-
Notifications
You must be signed in to change notification settings - Fork 2k
Description
Describe the bug
When an INSERT INTO ... VALUES statement contains a mix of bare placeholders ($1, $3) and function-wrapped placeholders (func($2)), the inferred types for placeholders can be incorrectly assigned due to an index corruption bug in insert_to_plan.
It scans the VALUES clause and collects placeholder-to-column-type mappings into a BTreeMap<usize, FieldRef>. Only direct placeholders are matched — placeholders nested inside function calls are skipped. The BTreeMap is then converted to a Vec via into_values().collect(), which discards the keys and compresses the sparse entries into a dense Vec.
For example, given:
INSERT INTO t (id, name, age) VALUES ($1, upper($2), $3)

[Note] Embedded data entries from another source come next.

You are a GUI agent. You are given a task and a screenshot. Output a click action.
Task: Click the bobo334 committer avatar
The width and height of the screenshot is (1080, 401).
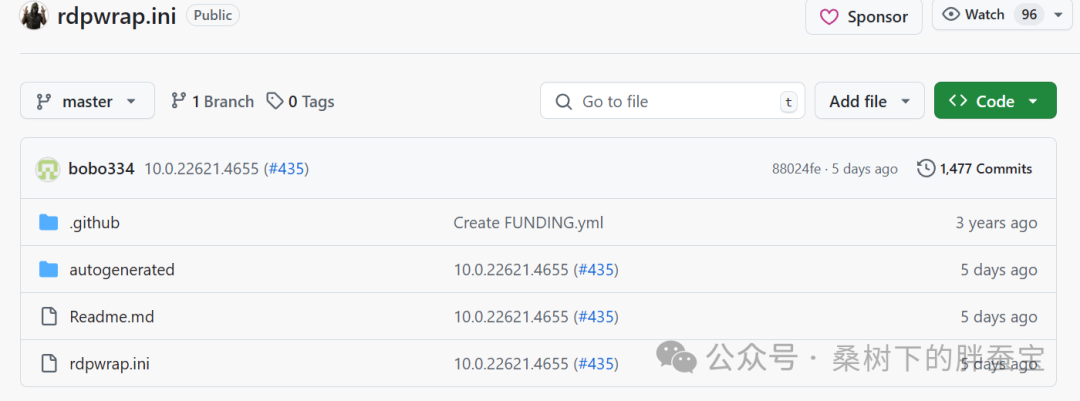coord(47,169)
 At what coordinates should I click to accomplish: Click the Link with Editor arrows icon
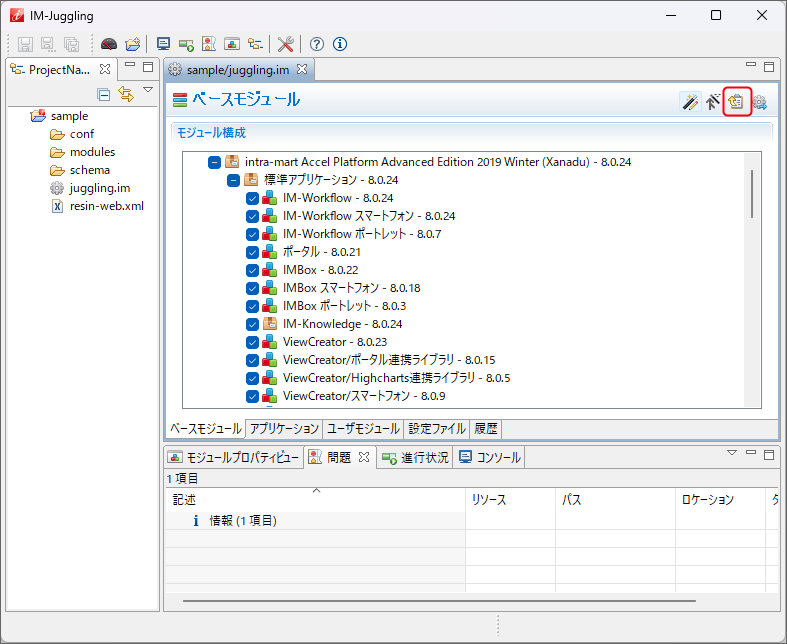pyautogui.click(x=126, y=94)
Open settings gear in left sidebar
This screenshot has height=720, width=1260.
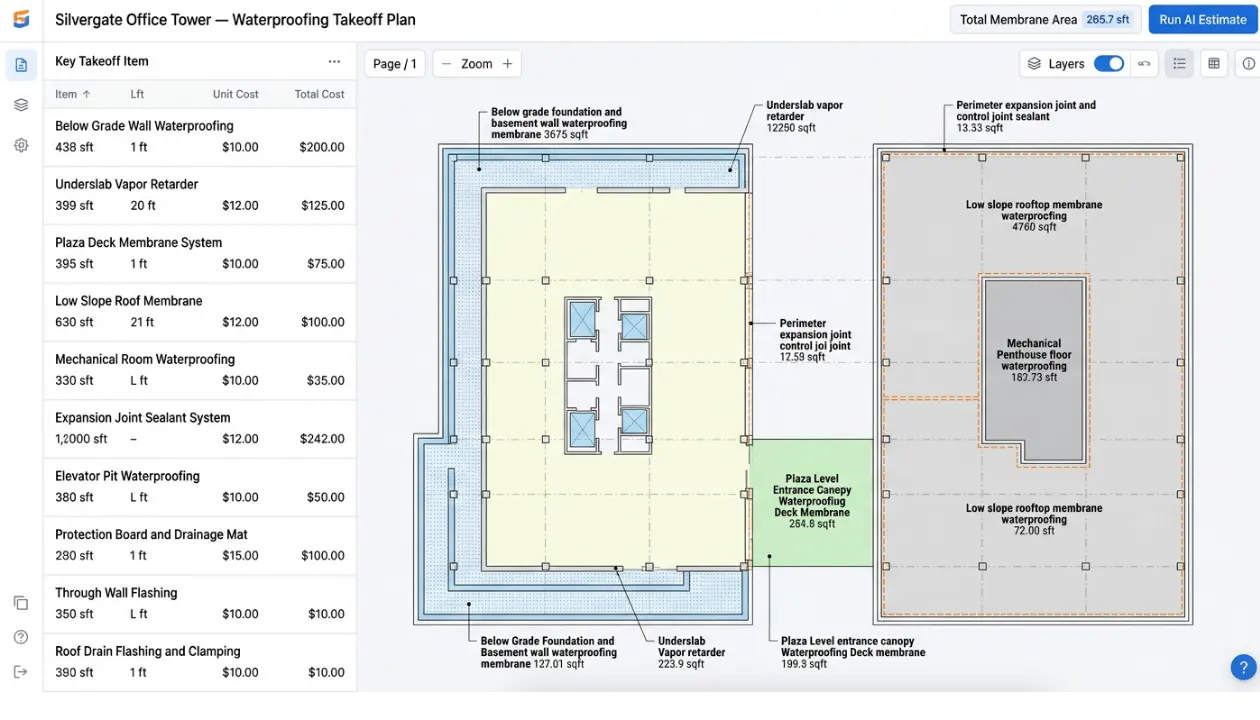(21, 145)
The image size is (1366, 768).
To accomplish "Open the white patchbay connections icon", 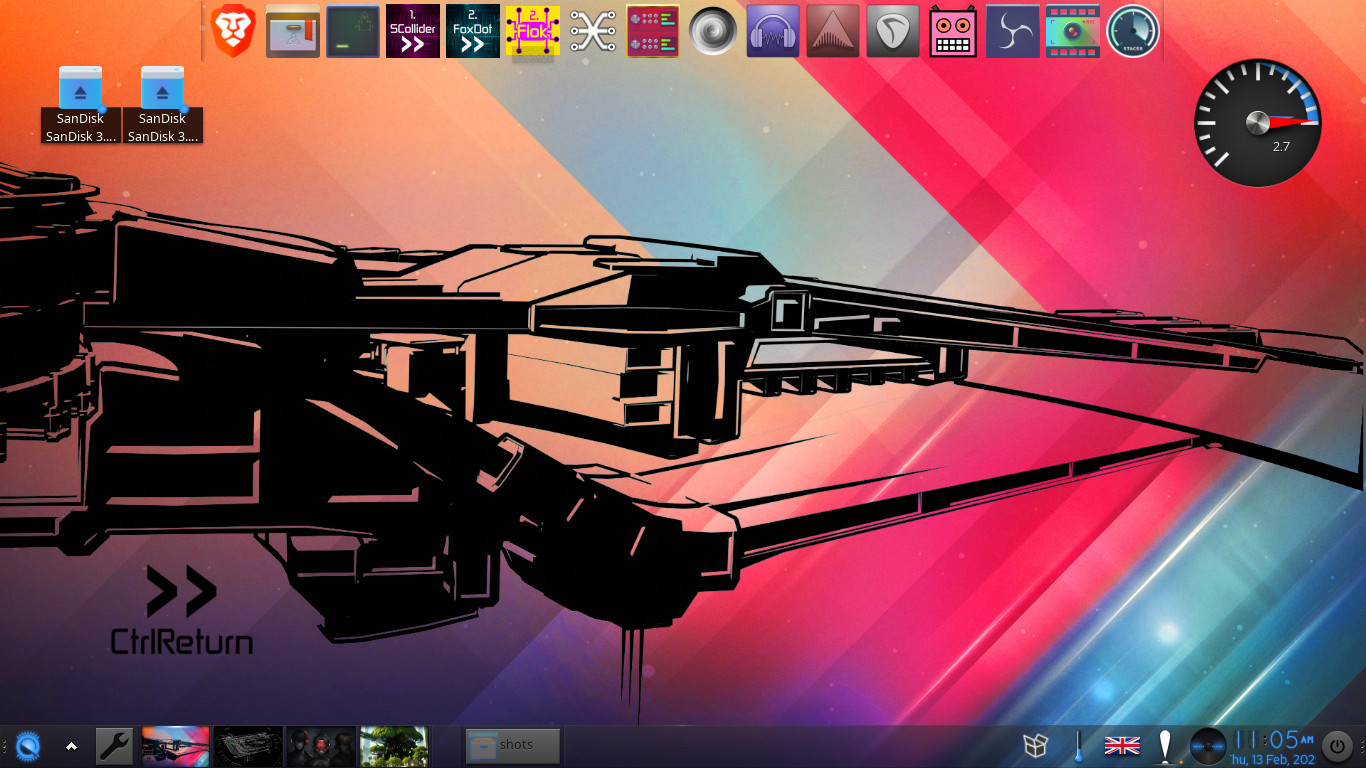I will pyautogui.click(x=593, y=31).
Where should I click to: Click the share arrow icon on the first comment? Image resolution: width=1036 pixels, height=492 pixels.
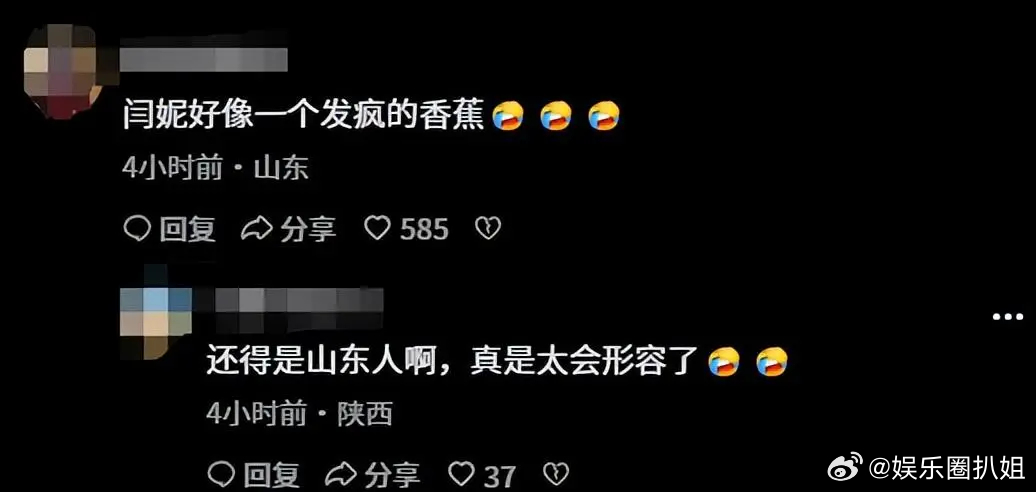pyautogui.click(x=256, y=229)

-- columns: id(UInt32), name(Utf8), age(Int32)- The scan produces
BTreeMap { 0: UInt32, 2: Int32 }(index 1 skipped because $2 is inside upper()) into_values().collect()producesVec [UInt32, Int32]— indices 0 and 2 are collapsed to 0 and 1- When
create_placeholder_exprresolves $2, it computesidx = 2 - 1 = 1, then looks up Vec[1] = Int32 $2is incorrectly inferred asInt32(the type of age) instead of being left as unknown (None)
This causes downstream type-checking failures. In real-world usage (e.g., GreptimeDB GreptimeTeam/greptimedb#7610), INSERT INTO t VALUES ($1, parse_json($2), $3) fails because $2 is wrongly inferred as Timestamp instead of String, making parse_json(Timestamp) fail type validation.
Fix
Replace into_values().collect() with a conversion that preserves index positions, filling gaps with None:
// Before (broken):
let prepare_param_data_types = prepare_param_data_types.into_values().collect();
// After (correct):
let prepare_param_data_types: Vec<Option<FieldRef>> =
if let Some(&max_idx) = prepare_param_data_types.keys().last() {
(0..=max_idx)
.map(|i| prepare_param_data_types.remove(&i))
.collect()
} else {
vec![]
};This requires changing the prepare_param_data_types type from Vec<FieldRef> to Vec<Option<FieldRef>> throughout the PlannerContext API to properly represent "type unknown for this placeholder position".
I'd love to create a PR for this fix if you agree.
Thanks!
To Reproduce
No response
Expected behavior
No response
Additional context
No response